The premier investigative agency of India, The Central Bureau of Investigation (CBI), has filed a case against Kanpur-based Shri Lakshmi Cotsyn and its CMD Mata Prasad Agarwal for cheating a consortium of banks led by the Central Bank of India of Rs. 6,833 crore.
Pawan Kumar Agarwal, JMD; Sharda Agarwal, Director and Devesh Narain Gupta, Deputy MD of the company were also named as accused by the investigation agency.
The textile giant producing home textile, apparels and technical textiles is currently under liquidation. Shri Lakshmi Cotsyn used to be the supplier of Walmart and few other well-known retailers for many years.
The CBI teams carried out raids at 9 locations including Kanpur, Noida, Roorkee and Fatehpur.
RC Joshi, spokesperson, CBI said, “It was alleged that the company had reported inflated inventory records, auction process was not fairly organised and voluminous sale transactions were carried out with undisclosed related parties. The funds were allegedly siphoned/diverted by the company and these amount to fraudulent removal or concealment of property etc. to prevent distribution among creditors.”
The credit facilities granted to the accused were classified as fraud on 20 July 2020.
Notably, a forensic audit carried out by Grant Thornton had revealed massive irregularities in the transactions of the company between 2010 and 2018 as well as diversion of public money.

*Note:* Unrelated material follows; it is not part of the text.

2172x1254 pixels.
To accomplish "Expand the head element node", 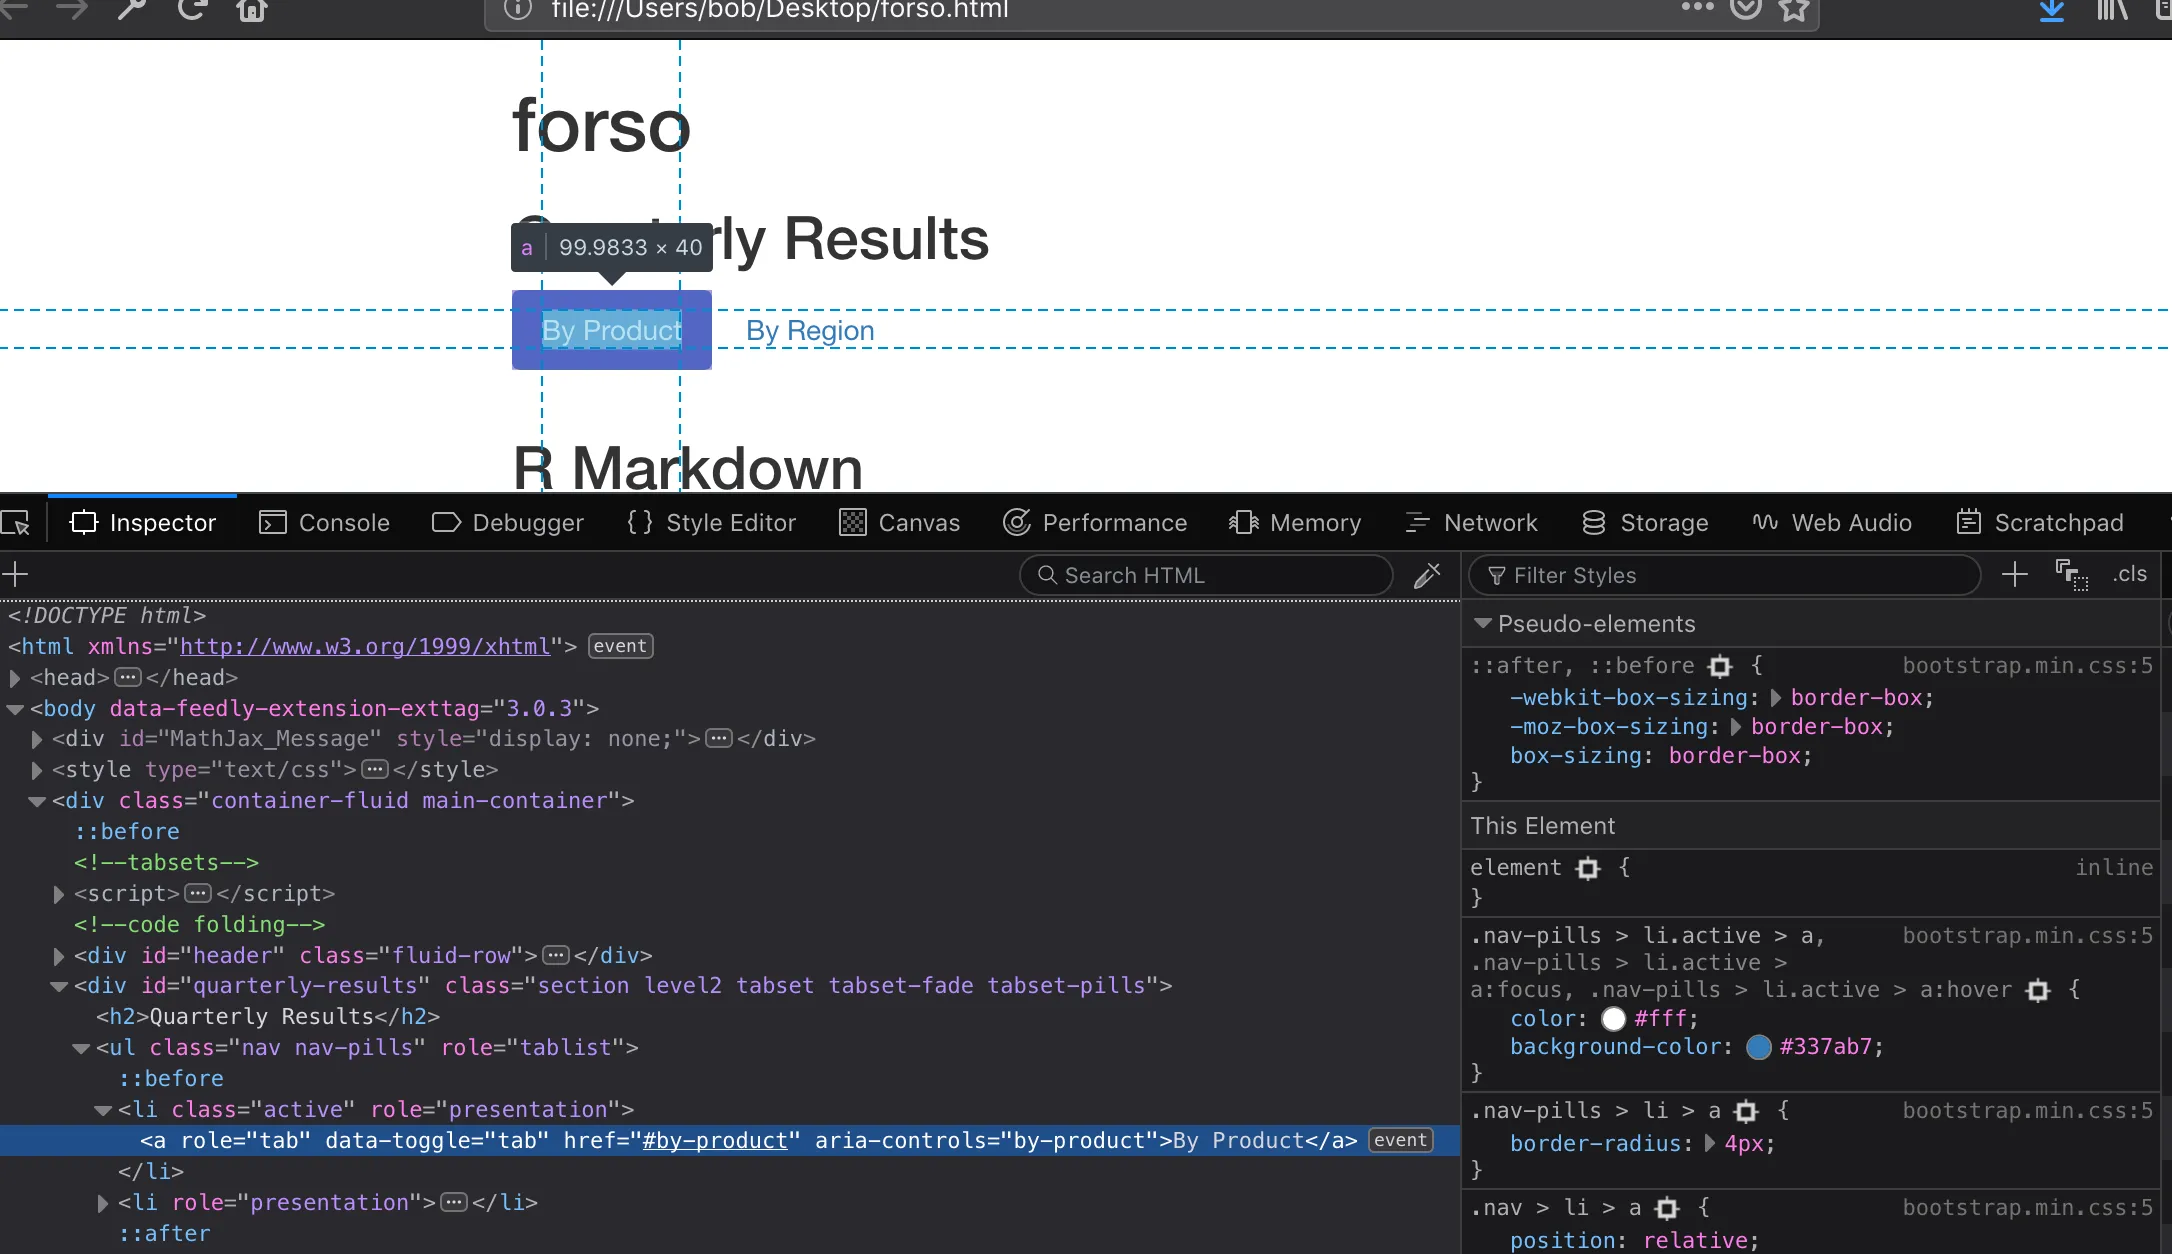I will [x=15, y=678].
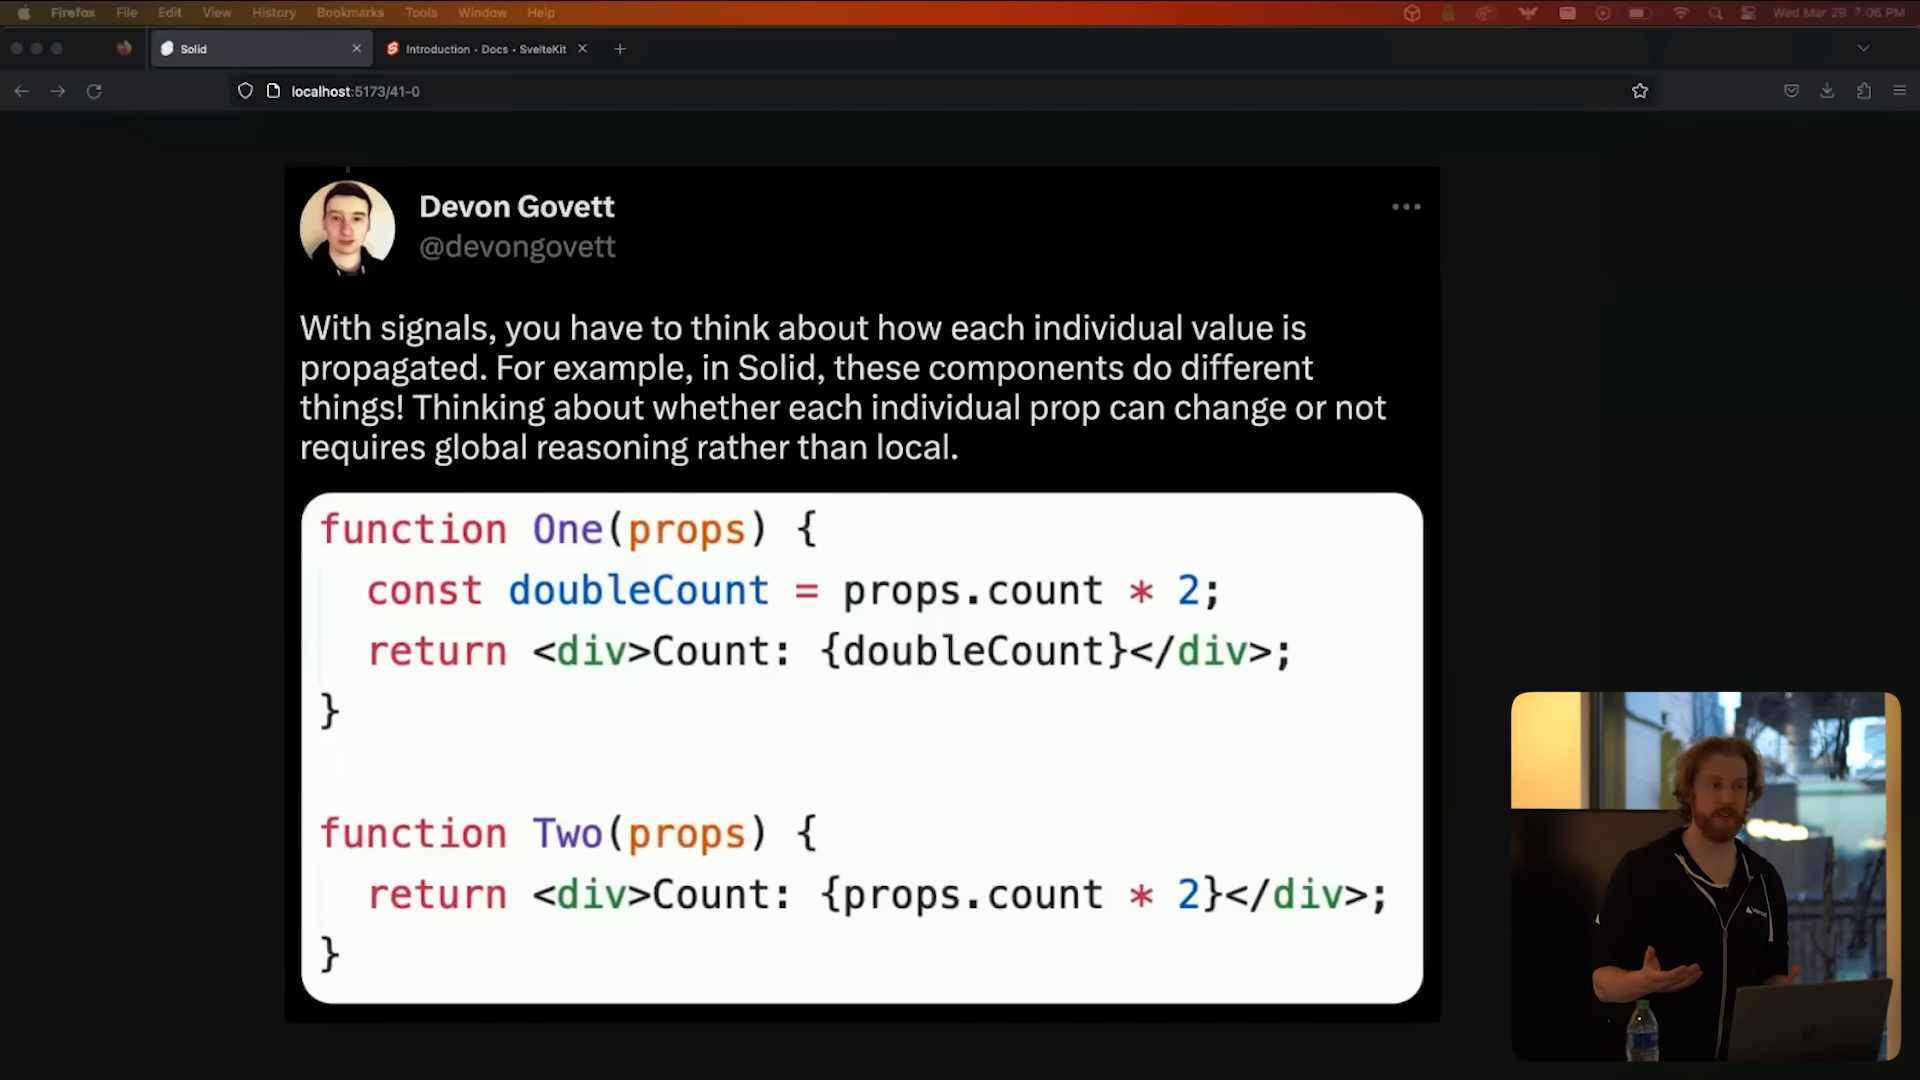Open the Firefox hamburger application menu
The height and width of the screenshot is (1080, 1920).
tap(1900, 91)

The role of bank officials, chartered accountants, statutory auditors, stock auditors and empanelled valuers, responsible for preparing company balance sheets, financial papers and issuing various compliance certificates, would also be investigated by the agency to determine if they were also involved in the fraud.
Owing to non-adherence of financial discipline by the company, the account turned non-performing asset (NPA). Even after restructuring the debt, it could not meet the obligations. The loan account was declared a fraud on 20 July 2020, by the Central Bank of India.
There were several anomalies in the sale of obsolete stocks. The auction details were not advertised and the stocks were sold to 42 customers, of which 12 were related parties. No collection was received from the sale of obsolete stocks from two parties, while partial payments were received from five parties. During the field visits, five customers could not be traced.